腰痛に苦しむ日本人
腰痛は日本人の多くが抱えていて、業務効率や日常生活に支障を与える主要な要因になっています。
例えば、厚生労働省が行った国民生活基礎調査(2022年)を見ると、病気やけが等の自覚症状の中で、腰痛が男女ともに第一位になっています。
また、東京大学と日本臓器製薬が2019年に発表した調査を見ても、日本国内の腰痛による経済損失は年間3兆円にも上るという試算結果が出ています。
そんな、可能であれば誰もが避けたいと思っている腰痛の中でも、今回の研究は、3カ月以上痛みが続く慢性腰痛に着目したものです。
研究グループは、今回の研究以前にも、ソフトドリンクやスポーツドリンク、エナジードリンクなどの加糖飲料の摂りすぎが肥満や糖尿病などの健康に悪影響を及ぼすことや、加糖飲料の飲み過ぎと筋骨格系障害(骨密度の低さや通風など)との間に関係があることが報告されていることを述べています。
その一方で、加糖飲料の摂取量と慢性腰痛との関係を直接調べた研究がなかったことから、今回の研究に着手しました。
研究の対象は2009年から2010年の米国全国健康・栄養調査(NHANES)に参加した20歳から69歳の人たちでした。
分析に当たっては、加糖飲料の摂取量に関する回答がなかった者などは除外され、最終的に4146人が対象になっています。
加糖飲料については、対象者への食事記録インタビューをもとに評価され、ソフトドリンク、フルーツドリンク(100%ジュースは除く)、スポーツドリンク、エナジードリンク、スムージー、甘味のあるコーヒーや紅茶などの摂取量が含まれています。
また、分析では、結果に影響する可能性のある年齢、性別、人種/民族、教育レベル、体格指数(BMI)、喫煙状況、飲酒状況、身体活動レベル、病気(高血圧、糖尿病、癌)の有無、体内の炎症状態、摂取エネルギー量を考慮した上でも、加糖飲料の摂取量と慢性腰痛との関係を調べています。

課題内容 = 加糖飲料と慢性腰痛についての原文から、「研究グループは、今回の研究以」を含む語句で始まり「46人が対象になっています。」で終わる部分を、一字も変えずに書き写す。

抜粋データ =
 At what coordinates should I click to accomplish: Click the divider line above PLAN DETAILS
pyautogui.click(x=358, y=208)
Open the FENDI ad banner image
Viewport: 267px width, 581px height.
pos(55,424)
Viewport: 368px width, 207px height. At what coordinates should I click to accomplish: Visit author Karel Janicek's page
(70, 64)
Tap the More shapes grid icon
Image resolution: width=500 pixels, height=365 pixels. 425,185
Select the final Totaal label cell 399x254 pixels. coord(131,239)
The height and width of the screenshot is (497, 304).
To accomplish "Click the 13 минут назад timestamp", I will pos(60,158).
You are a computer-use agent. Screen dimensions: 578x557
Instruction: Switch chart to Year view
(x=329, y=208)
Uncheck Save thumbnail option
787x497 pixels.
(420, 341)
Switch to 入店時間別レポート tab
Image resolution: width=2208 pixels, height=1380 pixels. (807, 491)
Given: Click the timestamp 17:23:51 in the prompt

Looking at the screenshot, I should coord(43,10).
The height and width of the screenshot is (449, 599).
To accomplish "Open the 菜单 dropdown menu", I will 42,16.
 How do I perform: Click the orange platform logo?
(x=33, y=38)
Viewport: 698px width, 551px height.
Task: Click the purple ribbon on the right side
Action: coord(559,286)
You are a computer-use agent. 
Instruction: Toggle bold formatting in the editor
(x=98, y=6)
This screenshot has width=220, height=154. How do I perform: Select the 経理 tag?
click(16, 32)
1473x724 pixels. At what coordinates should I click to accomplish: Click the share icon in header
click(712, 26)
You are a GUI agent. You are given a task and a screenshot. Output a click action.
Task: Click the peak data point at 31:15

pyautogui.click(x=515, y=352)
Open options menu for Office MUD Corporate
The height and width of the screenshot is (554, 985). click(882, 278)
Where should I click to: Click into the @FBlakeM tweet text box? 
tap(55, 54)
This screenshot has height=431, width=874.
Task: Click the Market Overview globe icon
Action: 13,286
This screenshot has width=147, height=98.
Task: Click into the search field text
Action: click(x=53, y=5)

解答例 =
研究グループは、今回の研究以前にも、ソフトドリンクやスポーツドリンク、エナジードリンクなどの加糖飲料の摂りすぎが肥満や糖尿病などの健康に悪影響を及ぼすことや、加糖飲料の飲み過ぎと筋骨格系障害(骨密度の低さや通風など)との間に関係があることが報告されていることを述べています。
その一方で、加糖飲料の摂取量と慢性腰痛との関係を直接調べた研究がなかったことから、今回の研究に着手しました。
研究の対象は2009年から2010年の米国全国健康・栄養調査(NHANES)に参加した20歳から69歳の人たちでした。
分析に当たっては、加糖飲料の摂取量に関する回答がなかった者などは除外され、最終的に4146人が対象になっています。